• WORK ORDER 1:
From the knowledge-graph script page, print the passage between "### Finding the" and "d[each]= pd.DataFrame(data)", inclusive.
• WORK ORDER 2:
According to the knowledge-graph script page, which Python package is used to connect to the neo4j database?

• TEXT EXCERPT:
_____

## Script 
This script reads a input file name "input.dat" and returns top 5 matching data from the knowledge graph. 

## The knowledge graph 
It is hosted in the graph database neo4j. With py2neo, a package which helps to connect neo4j with python, we connect to the database. We run the query to return the most matching words from the list of query words named "input.dat". Before running this script, you must have loaded the knowledge graph(db.csv) in the neo4j graph and should be running. The instructions for loading the knowledge graph is mentioned in the README.md file in github. 

## Format for input.dat
 The file must contain query words seperated by commas. And the query words must be contained in the graph. For eg:
 fawn,pet

In [129]:
import time
import pandas as pd
from py2neo import Graph, Node
graph = Graph(password = "rosebay")

In [130]:
# Read the input query words from the dat file
query_words = [word.split(',') for word in open("input.dat","r").readlines()][0]
query_words

['captain', 'chair']

## Recursive Neighbor algorithm based on Breadth First Search

### Finding the first neighbors for each query word  

In [131]:
d = {}
'''
The dictionary d will store the neighbor for each query node and the distances between them.
'''
for each in query_words:
    query1 = '''
    MATCH (n:Word)-[r]->(n2:Word) where n.name= '%s' RETURN n2.name as words,r.weight as %s order by %s asc
    '''%(each,each,each)
    data = graph.run(query1).data()
    d[each]= pd.DataFrame(data)
    

In [132]:
'''
Concat the distance for each node for creating an adjacency matrix with query words as columns, its neighbor as rows.
'''
total=pd.concat(d.values(),axis=0,sort=False)
total.head(2)

_____

• PROVIDED DATA:
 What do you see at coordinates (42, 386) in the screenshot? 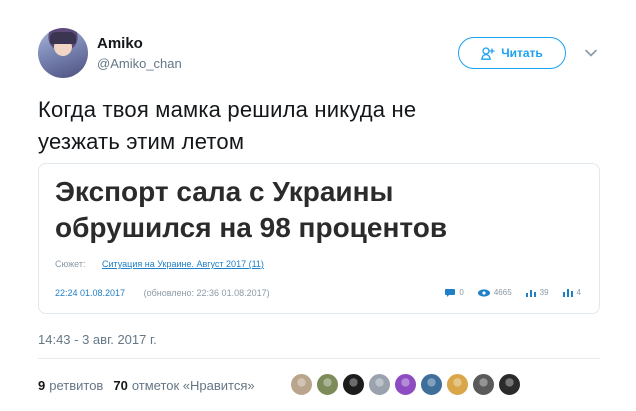
I see `retweets-count: 9` at bounding box center [42, 386].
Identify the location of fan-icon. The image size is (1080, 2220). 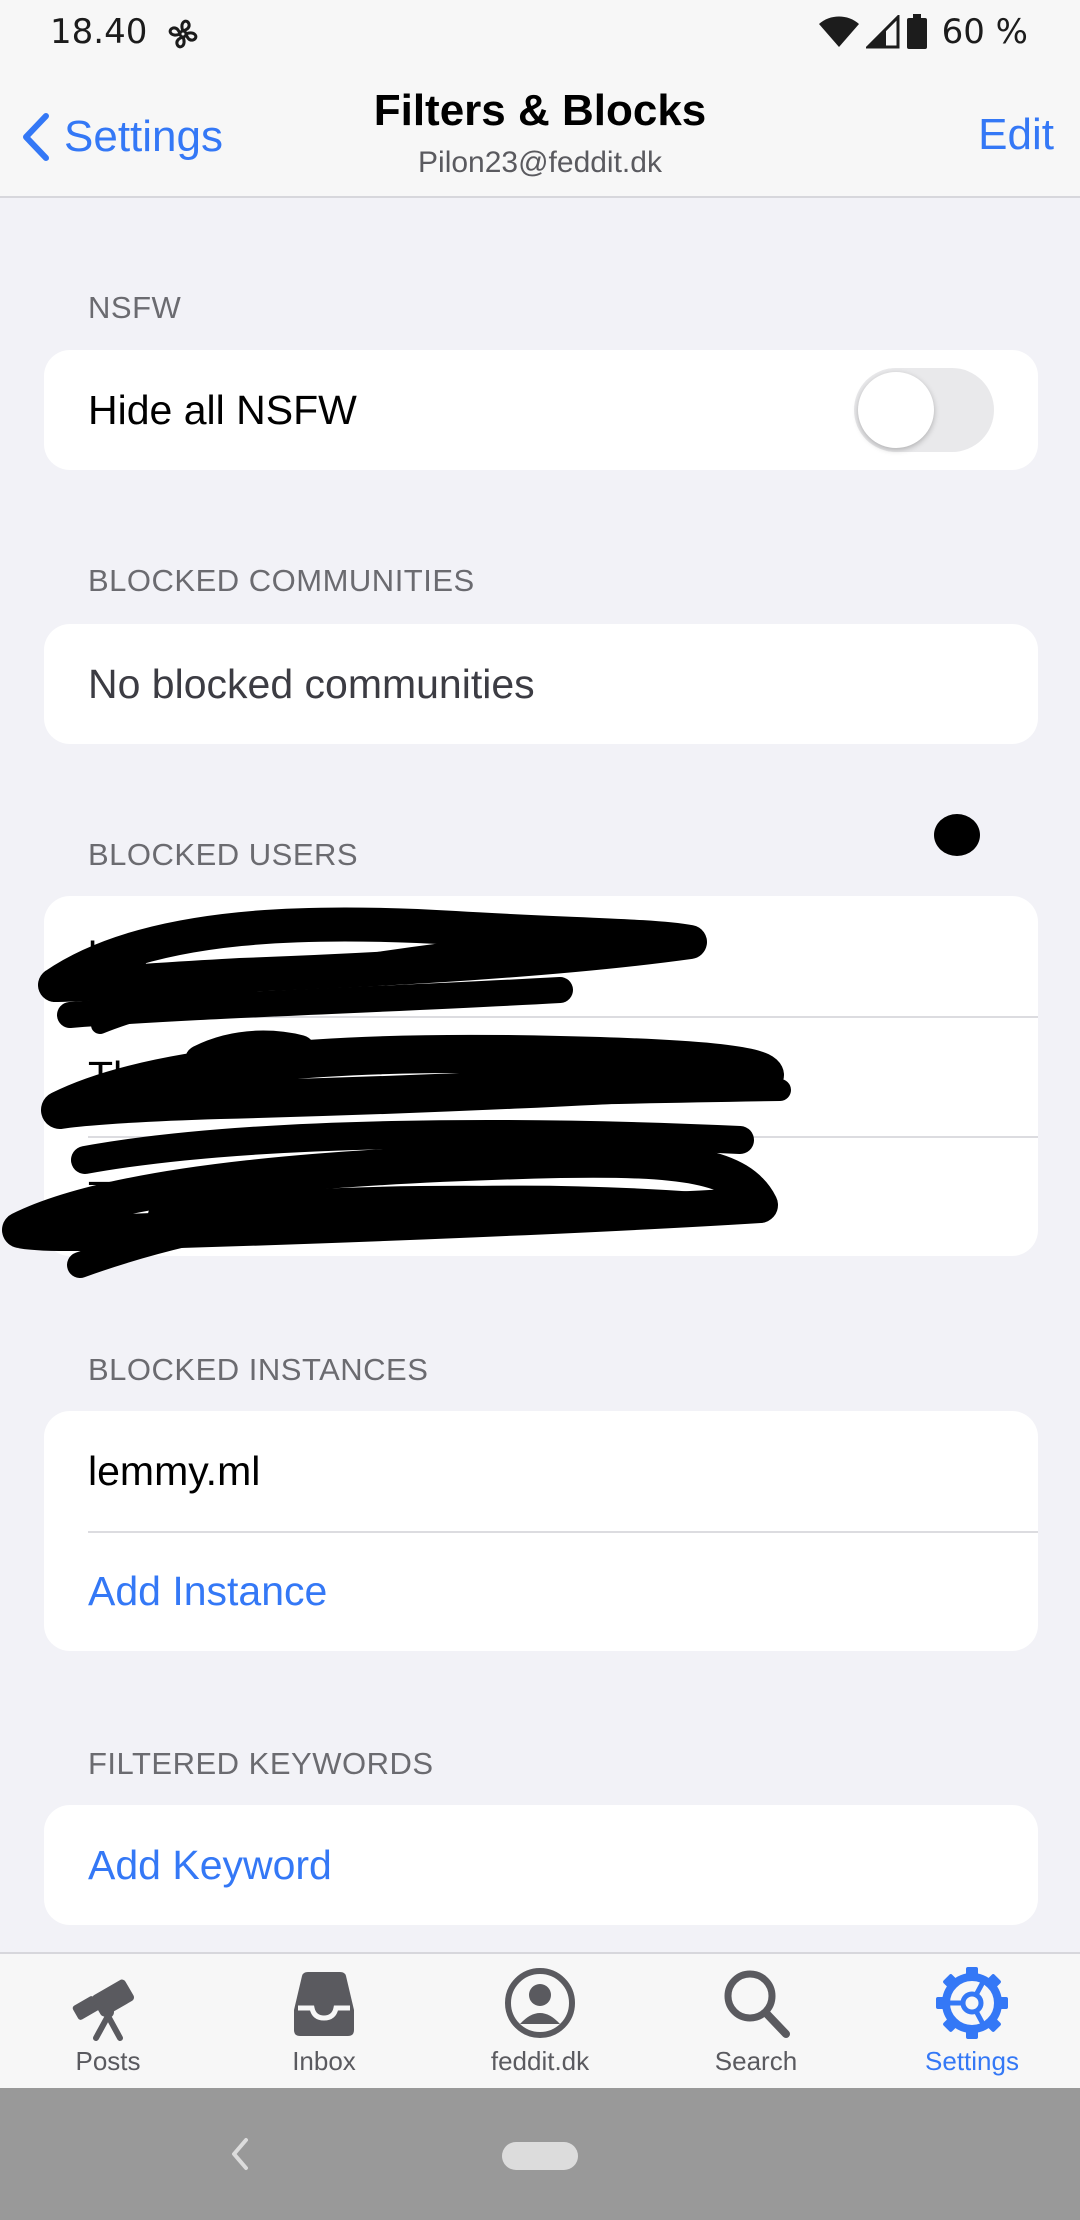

_____

• PROBLEM SOLUTION 1:
### Finding the first neighbors for each query word  

In [131]:
d = {}
'''
The dictionary d will store the neighbor for each query node and the distances between them.
'''
for each in query_words:
    query1 = '''
    MATCH (n:Word)-[r]->(n2:Word) where n.name= '%s' RETURN n2.name as words,r.weight as %s order by %s asc
    '''%(each,each,each)
    data = graph.run(query1).data()
    d[each]= pd.DataFrame(data)

• PROBLEM SOLUTION 2:
py2neo